My latest autobiographical solo piece, Fish áɪ lens (2025) at Dock 11, Berlin—created in collaboration with choreographer Shintaro Oue—is a multidisciplinary performance filled with humor, heart, and a touch of whimsy. It explores memory, migration, womanhood, motherhood, and the layered experience of being a body in motion across borders. The process—intensely creative, vulnerable, and healing—is still fresh in my body. This workshop grows directly out of that journey and weaves together my artistic practice and life experience.
After more than 30 years on stages around the world, this is the kind of work I care most about now: raw, honest, playful, and intimate. Above all, I look forward to connecting with you through this opportunity. — Megumi Eda

Testimony from the first workshop taker.

*“You have a calming, at the same time pushing energy, are funny and also serious and very clear. And you took time for everyone. And it felt as if you were also researching together with us.Thank you for all of that!”

“I would absolutely love to attend every workshop you offer. You are incredible. I have participated in many workshops across the city, but this was the first time one truly resonated with me so deeply.”

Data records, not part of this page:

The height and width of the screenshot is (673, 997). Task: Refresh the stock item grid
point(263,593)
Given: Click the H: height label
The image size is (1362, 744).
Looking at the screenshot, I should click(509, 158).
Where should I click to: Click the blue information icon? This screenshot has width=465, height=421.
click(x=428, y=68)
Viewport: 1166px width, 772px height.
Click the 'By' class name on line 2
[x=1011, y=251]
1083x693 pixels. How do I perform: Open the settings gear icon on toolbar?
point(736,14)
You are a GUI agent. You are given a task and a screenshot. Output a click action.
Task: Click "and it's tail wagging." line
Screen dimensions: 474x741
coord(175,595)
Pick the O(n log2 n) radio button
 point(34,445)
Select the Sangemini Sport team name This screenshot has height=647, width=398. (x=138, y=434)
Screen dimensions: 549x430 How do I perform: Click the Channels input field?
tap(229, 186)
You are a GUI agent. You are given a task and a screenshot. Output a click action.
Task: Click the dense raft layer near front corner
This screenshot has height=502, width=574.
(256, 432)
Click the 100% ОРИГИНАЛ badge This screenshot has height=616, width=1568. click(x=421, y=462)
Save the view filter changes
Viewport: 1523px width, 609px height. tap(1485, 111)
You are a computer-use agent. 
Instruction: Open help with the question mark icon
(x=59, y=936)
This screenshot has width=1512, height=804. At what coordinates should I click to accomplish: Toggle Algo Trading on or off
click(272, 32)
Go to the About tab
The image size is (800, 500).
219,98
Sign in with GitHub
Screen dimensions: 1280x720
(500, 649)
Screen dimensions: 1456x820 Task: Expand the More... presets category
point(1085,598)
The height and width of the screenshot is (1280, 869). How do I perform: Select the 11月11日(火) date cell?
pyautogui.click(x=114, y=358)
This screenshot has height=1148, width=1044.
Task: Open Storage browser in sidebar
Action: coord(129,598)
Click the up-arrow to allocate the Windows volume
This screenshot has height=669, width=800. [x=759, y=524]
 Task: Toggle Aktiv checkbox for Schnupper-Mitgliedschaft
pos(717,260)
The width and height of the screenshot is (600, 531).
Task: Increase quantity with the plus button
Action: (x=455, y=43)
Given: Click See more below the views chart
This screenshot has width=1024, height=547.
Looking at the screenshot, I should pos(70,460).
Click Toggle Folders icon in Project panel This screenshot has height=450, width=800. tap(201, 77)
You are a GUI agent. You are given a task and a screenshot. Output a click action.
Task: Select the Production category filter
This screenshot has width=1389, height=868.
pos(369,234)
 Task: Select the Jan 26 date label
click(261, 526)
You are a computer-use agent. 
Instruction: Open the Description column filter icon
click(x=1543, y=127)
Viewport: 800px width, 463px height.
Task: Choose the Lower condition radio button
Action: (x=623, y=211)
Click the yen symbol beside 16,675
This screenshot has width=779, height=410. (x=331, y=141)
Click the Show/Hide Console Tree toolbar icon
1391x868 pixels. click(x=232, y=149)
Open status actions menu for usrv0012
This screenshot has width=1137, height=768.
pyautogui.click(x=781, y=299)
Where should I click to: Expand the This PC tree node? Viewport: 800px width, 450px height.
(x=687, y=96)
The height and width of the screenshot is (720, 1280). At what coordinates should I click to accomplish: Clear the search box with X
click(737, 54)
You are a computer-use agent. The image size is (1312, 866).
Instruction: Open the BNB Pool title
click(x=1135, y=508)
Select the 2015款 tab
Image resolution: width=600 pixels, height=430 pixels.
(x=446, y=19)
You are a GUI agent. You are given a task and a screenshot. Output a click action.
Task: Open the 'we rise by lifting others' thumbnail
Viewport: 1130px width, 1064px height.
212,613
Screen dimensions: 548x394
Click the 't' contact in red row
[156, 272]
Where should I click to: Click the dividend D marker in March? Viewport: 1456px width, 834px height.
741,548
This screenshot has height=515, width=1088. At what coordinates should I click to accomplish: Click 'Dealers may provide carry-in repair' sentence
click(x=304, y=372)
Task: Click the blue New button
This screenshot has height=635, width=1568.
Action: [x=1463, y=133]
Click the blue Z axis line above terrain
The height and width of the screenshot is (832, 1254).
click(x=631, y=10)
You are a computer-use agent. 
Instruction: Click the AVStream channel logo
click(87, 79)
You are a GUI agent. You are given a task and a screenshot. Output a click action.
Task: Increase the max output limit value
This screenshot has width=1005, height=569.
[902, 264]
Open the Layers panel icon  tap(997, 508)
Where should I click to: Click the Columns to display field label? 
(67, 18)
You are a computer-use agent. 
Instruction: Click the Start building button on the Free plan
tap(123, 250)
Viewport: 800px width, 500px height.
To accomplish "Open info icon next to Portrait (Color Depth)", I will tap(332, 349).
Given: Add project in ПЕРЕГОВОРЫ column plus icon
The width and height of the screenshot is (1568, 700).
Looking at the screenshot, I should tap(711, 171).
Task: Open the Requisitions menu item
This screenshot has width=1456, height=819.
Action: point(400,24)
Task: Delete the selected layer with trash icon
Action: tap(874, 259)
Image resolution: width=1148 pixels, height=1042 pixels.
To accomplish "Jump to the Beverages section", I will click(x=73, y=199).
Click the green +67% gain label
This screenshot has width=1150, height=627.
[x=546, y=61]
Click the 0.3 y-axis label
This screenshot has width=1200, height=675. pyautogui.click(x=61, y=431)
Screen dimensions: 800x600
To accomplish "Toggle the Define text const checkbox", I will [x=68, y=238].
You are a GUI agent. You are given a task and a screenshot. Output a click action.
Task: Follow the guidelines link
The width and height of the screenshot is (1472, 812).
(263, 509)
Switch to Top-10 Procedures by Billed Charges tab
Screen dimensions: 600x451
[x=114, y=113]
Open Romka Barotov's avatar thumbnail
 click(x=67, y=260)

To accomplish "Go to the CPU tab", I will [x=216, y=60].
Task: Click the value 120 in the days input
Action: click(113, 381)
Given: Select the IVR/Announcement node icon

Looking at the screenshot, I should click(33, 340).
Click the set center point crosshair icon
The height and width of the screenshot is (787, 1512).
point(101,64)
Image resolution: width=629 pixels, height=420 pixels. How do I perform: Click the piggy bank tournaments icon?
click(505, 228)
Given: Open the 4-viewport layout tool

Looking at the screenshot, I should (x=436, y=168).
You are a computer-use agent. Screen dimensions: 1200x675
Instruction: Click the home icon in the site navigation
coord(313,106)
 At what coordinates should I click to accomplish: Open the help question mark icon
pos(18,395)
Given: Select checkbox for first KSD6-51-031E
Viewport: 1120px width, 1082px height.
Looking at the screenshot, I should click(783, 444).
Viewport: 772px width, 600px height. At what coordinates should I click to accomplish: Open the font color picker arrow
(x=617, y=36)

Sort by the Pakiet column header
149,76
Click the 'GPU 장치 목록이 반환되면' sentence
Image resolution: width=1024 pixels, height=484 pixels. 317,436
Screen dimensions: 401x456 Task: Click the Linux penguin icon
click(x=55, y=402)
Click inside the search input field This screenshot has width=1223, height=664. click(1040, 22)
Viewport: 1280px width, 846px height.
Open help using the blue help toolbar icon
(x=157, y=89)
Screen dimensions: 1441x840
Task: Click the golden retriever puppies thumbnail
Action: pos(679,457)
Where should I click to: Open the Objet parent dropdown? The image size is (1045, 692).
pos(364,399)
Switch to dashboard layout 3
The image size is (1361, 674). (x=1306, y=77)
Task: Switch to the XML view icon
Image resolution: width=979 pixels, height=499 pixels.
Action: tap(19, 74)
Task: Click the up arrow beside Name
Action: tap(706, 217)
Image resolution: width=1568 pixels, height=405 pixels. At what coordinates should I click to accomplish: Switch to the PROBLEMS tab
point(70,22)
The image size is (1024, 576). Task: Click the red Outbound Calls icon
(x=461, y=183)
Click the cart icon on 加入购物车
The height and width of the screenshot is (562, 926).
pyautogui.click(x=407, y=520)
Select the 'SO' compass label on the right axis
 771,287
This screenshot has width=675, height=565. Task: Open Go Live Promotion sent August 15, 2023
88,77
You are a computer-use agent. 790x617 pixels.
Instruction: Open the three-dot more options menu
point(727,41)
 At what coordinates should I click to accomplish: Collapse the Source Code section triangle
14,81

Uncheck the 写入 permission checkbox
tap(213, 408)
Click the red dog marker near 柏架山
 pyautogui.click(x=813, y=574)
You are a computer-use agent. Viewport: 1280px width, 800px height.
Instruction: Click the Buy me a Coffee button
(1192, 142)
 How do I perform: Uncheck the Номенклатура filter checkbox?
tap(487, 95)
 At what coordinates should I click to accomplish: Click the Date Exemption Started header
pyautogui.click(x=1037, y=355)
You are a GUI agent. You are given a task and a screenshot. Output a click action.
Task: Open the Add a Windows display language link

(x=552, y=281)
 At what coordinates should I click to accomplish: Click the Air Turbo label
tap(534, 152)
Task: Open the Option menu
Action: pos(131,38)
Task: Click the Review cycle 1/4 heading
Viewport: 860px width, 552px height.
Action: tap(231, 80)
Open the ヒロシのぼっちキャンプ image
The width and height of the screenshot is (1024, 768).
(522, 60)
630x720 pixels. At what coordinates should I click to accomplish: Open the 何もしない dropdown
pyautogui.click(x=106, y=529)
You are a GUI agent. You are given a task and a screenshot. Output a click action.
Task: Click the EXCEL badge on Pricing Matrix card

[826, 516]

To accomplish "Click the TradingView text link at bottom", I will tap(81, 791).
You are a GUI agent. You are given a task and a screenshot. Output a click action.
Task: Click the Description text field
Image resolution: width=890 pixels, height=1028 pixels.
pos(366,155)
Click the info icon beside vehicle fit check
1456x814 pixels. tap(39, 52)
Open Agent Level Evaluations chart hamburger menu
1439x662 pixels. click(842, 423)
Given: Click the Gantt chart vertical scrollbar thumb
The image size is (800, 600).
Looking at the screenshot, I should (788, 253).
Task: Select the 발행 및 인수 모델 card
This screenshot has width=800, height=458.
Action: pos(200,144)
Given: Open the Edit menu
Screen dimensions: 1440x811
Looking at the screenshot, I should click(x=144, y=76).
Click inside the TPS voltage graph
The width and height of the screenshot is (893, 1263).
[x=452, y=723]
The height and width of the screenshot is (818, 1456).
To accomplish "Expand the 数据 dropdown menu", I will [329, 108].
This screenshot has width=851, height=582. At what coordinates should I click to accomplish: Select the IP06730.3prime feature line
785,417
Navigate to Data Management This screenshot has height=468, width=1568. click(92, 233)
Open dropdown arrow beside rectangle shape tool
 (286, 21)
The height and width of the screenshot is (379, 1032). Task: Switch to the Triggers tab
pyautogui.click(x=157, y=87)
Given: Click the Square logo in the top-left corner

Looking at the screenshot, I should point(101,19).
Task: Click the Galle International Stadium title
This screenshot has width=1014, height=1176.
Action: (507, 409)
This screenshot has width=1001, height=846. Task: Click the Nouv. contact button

“I found it fascinating that people from such different backgrounds, sometimes not even dance, could all take the same workshop without either feeling like they were falling behind or that it was too easy. Somehow the level just fi ts everyone and it's such a rare and beautiful quality to find. “*

Megumi Eda is a dancemaker and filmmaker originally from Japan. She began her international career at the age of 17 with the Hamburg Ballet and went on to perform with the Dutch National Ballet, Rambert Dance Company in London, and Armitage Gone! Dance in New York.
In 2004, she joined Armitage Gone! Dance, appearing in over 20 new works as choreographer Karole Armitage’s muse. That same year, she received the New York Dance Performance Award (Bessie Award), and was named Best Performer by Dance Magazine in both 2009 and 2015.
In 2013, she met Yoshiko Chuma, a New York-based activist and conceptual artist—beginning a creative partnership that continues to this day.
Since 2012, Eda has expanded her practice to include filmmaking and video art, creating a multidisciplinary body of work that blurs the lines between stage, screen, and personal archive. Her recent works include Please Cry (2022), DIVINE (2023), and Fish áɪ lens (2025).
Her artistic exploration centers on three themes: multigenerational war trauma, being a woman, and institutional abuse within the dance world. Now based in Berlin, she is committed to fostering raw, autobiographical performance that uses the body as a vessel for memory, story, and transformation. Through deeply personal narratives, she aims to create work that resonates beyond the self—stories that speak to something larger, that touch on the universal, and that invite others to see parts of themselves reflected within them.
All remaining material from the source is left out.